The state's top executive was at Waipahu Public Library, inside the Waipahu Civic Center, presiding over the grand opening of the first — but by all accounts, certainly not the last — public esports and technology lab in the islands.
"It is so important to give all of our residents the opportunity to see the future and participate in the future," he said to a full house of local officials, community members, educators and students. "It's exciting to see high powered personal computers here in the library that can provide a platform to access esports and these learning opportunities, so that residents in this community can see what the future might hold, and can learn about careers that might be possible."

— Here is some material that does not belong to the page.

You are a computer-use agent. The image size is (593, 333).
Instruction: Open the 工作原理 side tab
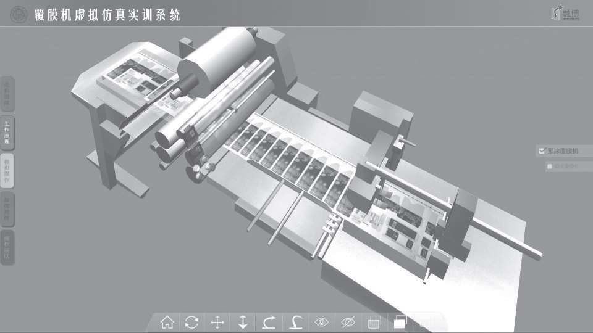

"I truly do believe it should be in each and every community," he added.
And as documented in Hawaii Bulletin, tiny Hawaii has managed to make a big impact in this massive space, turning what seemed like obvious disadvantages into a unique advantage as competitions outgrow sports arenas and span several countries and time zones.
Just last week, the Overwatch League returned to the University of Hawaii at Mānoa campus for its "Midseason Madness" tournament, featuring a total prize purse of $1 million. This follows a successful series of tournaments last year, where UH became the first higher education institution in the country to host the world’s first city-based esports league.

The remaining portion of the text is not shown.